Gerçi Clara’nın erkek arkadaşı yurtdışından dönünce işler biraz karışıyor, bir miktar kan revan da görüyoruz; böcek fobisi olanlarımızın kabuslarına girebilecek, dişlerimizi fırçalamadan önce lanet okutacak sahneler de yok değil ama seyirciyi korkutmaktan çok rahatsız ediyor ve irkiltiyor bu film. Cesar’ın Clara ile kişisel ilişkilerinden kaynaklı herhangi bir alıp veremediği, eski yaralarla büyüyen bir intikam isteği, hatta görünürde pek bir ilişkisinin bile olmadığı gerçeği filmi daha da irkiltici kılıyor. Bu haliyle film kötülüğü, kurbanla ilişkili intikam vs. gibi “mantıklı” bir nedene değil, birinin, sırf o kendi halinde mutlu olduğu için, buna dayanamayanlardan görebileceği zararlara bağlıyor. Yani haset kaynaklı saf bir kötülüğe. Ve biliyoruz ki haset, haset çeken için de, hasedin nesnesi olan için de epey zehirli bir duygu olabiliyor. Öyleyse, Ölüm Uykusu’nu oldukça irkiltici bir haset filmi olarak görmek mümkün. Biz farkında değilken, haberimiz bile olmadan, hayatımızla oyun oynayanların, manipüle edip bozmaya, darmadağın etmeye çalışanların hemen yanı başımızda olabileceğini hatırlatıyor bu film bize. Yani filmin orijinal adındaki gibi, “biz uyurken” kim bilir neler oluyor... Umberto Eco’nun dizesini ödünç alacak olursak, belki de evimizin en mahrem yerlerine, hatta vücudumuza habersiz-sorgusuz giren “birileri bizi solduruyor”.

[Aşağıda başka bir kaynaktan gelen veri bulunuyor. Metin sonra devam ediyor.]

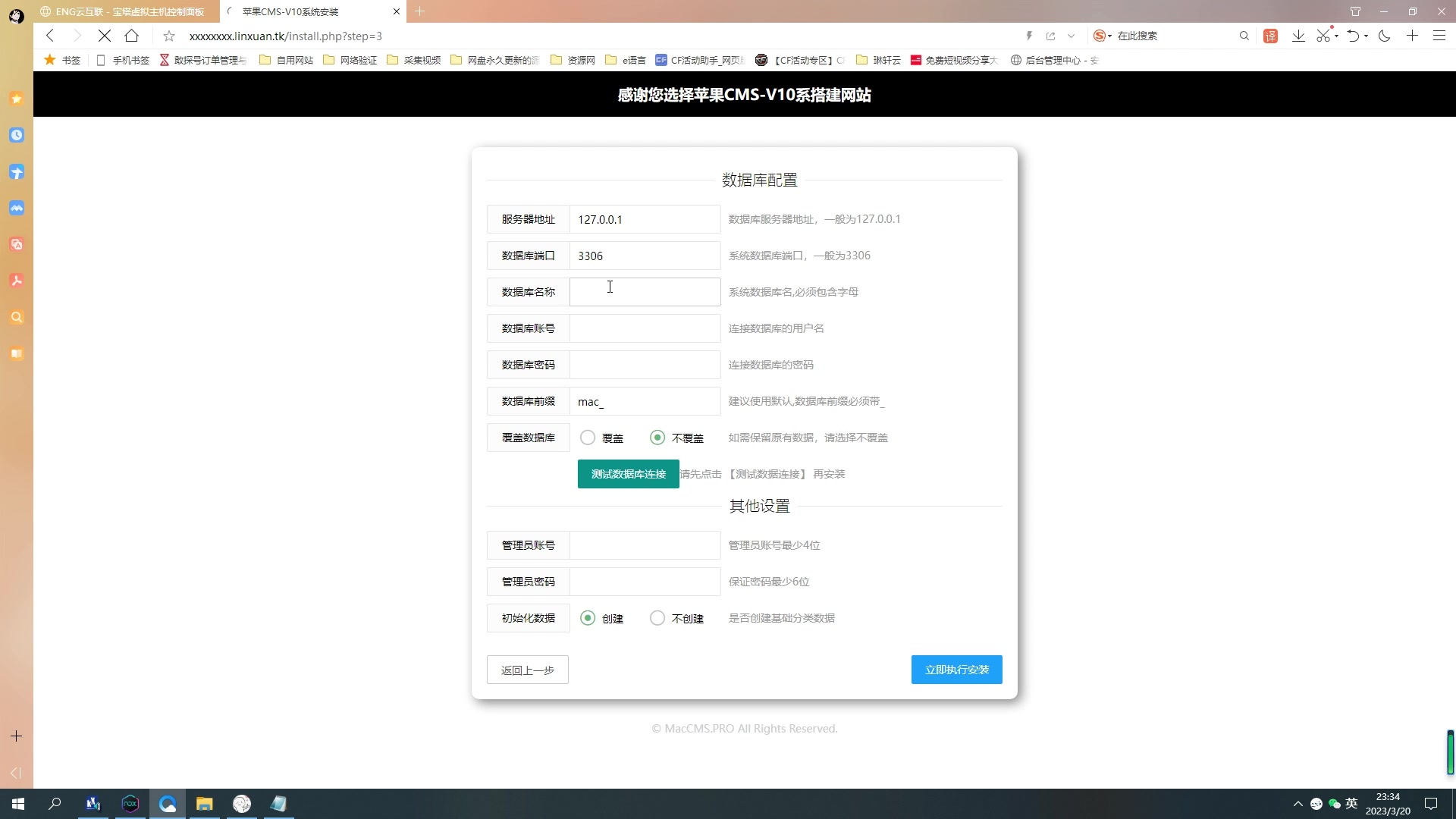Open the browser hamburger menu
Screen dimensions: 1456x819
pyautogui.click(x=1439, y=36)
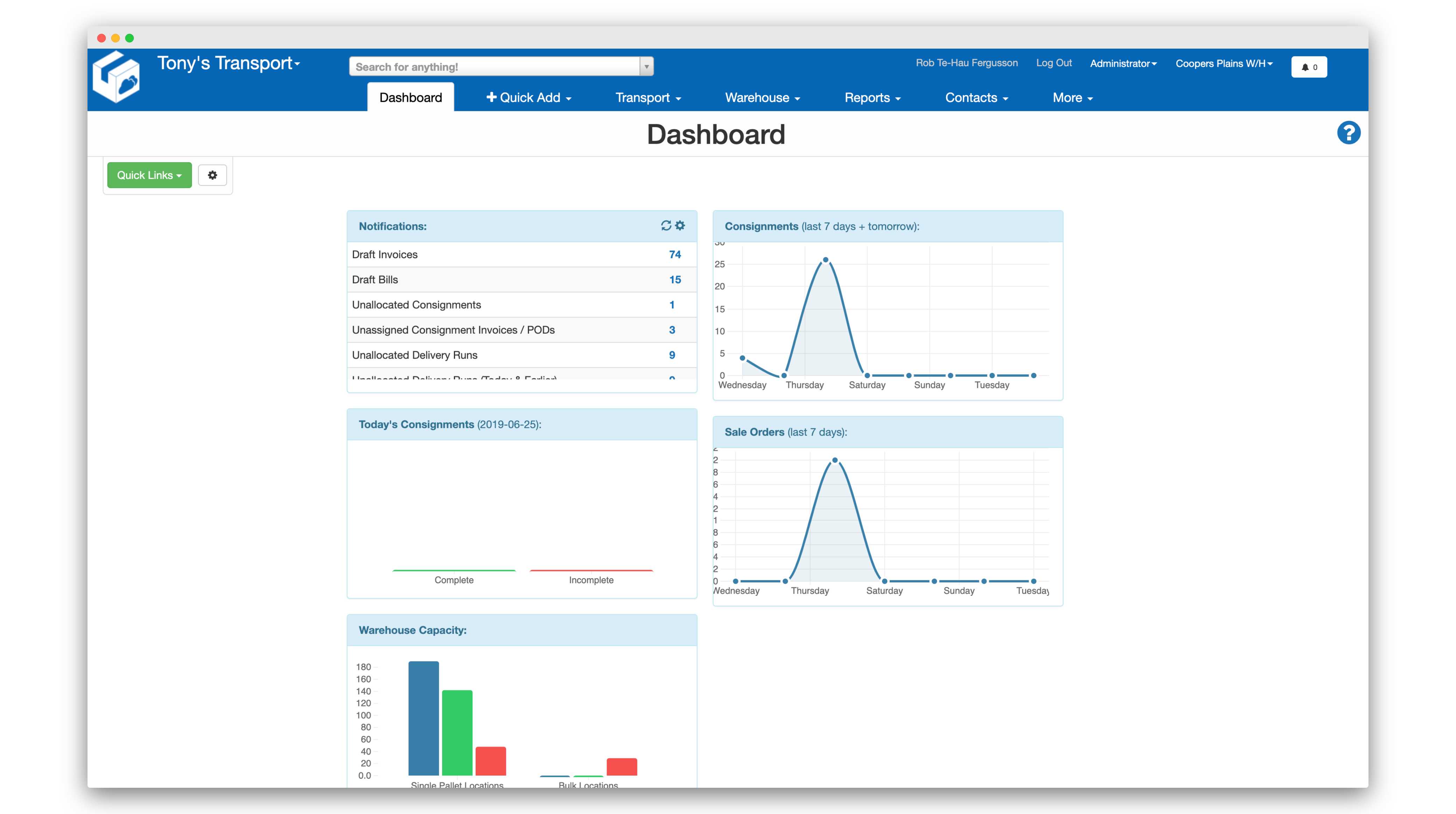
Task: Open the Draft Invoices count 74
Action: (x=674, y=255)
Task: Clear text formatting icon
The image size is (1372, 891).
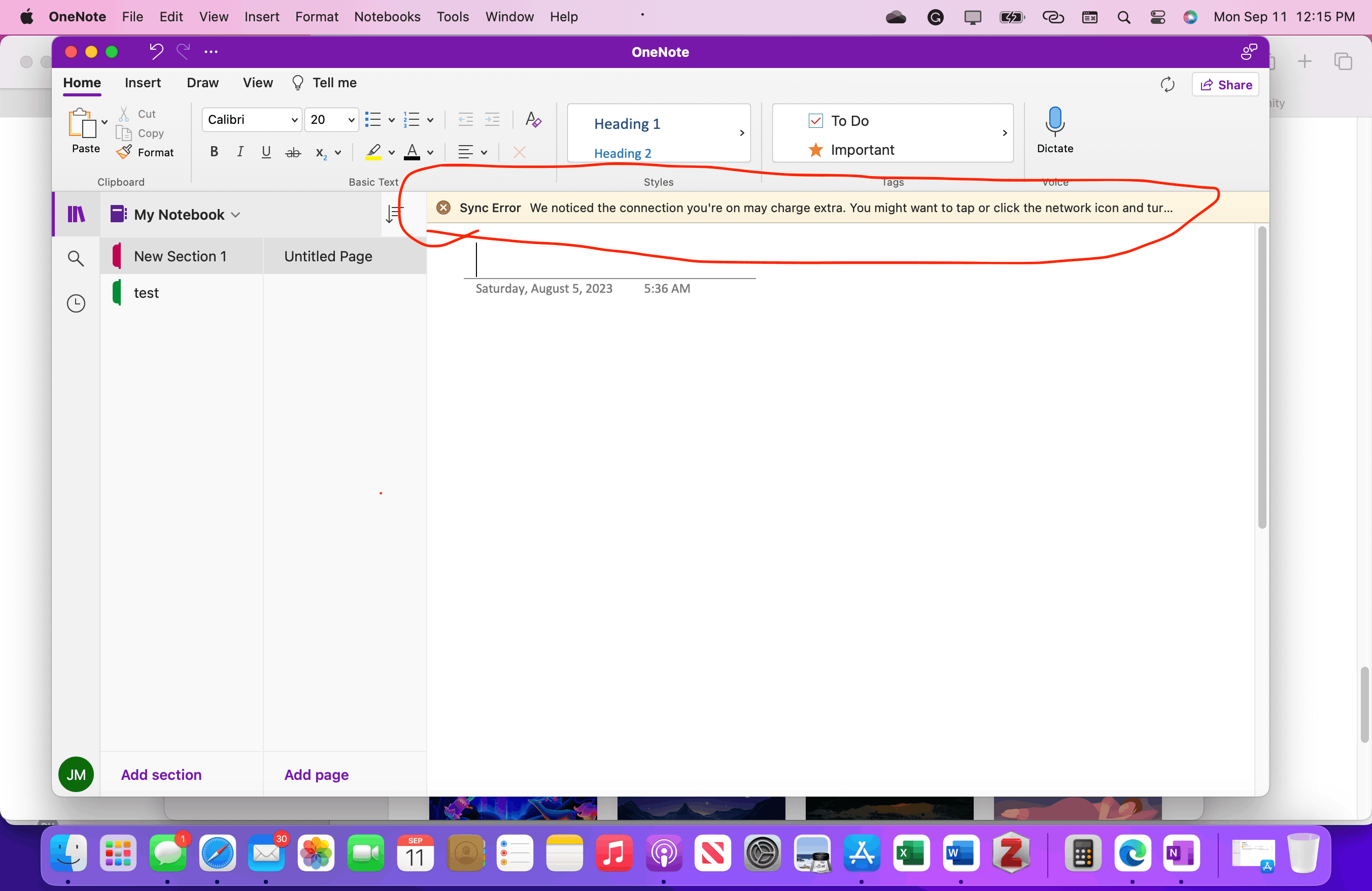Action: [533, 120]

Aslında filmi daha da ilginç kılan şu ki, Cesar tüm bunları bir stille yapıyor. İnternette film hakkında yazılan yazılardan birinde bir yorumcu “nasıl olduğunu anlayamadım, rahatsız da oldum bu durumdan ama Cesar’a az biraz sempati duymaktan da kendimi alamadım,” demiş. Evet, belki çok kızıyoruz Cesar’a ama neredeyse Kuzuların Sessizliği’nin Hannibal’ı burcundan etkileyici bir karakter olarak da karşımızda duruyor bir yandan. Karakterden bize kalan bu his, filmin yarattığı atmosfer kadar oyuncunun da başarısı. Her şey bir yana, Luis Tosar’dan tüm bu çelişkileri hissedip bocalayacak kadar derinlikli bir oyunculuk izlediğimizi teslim edelim o zaman.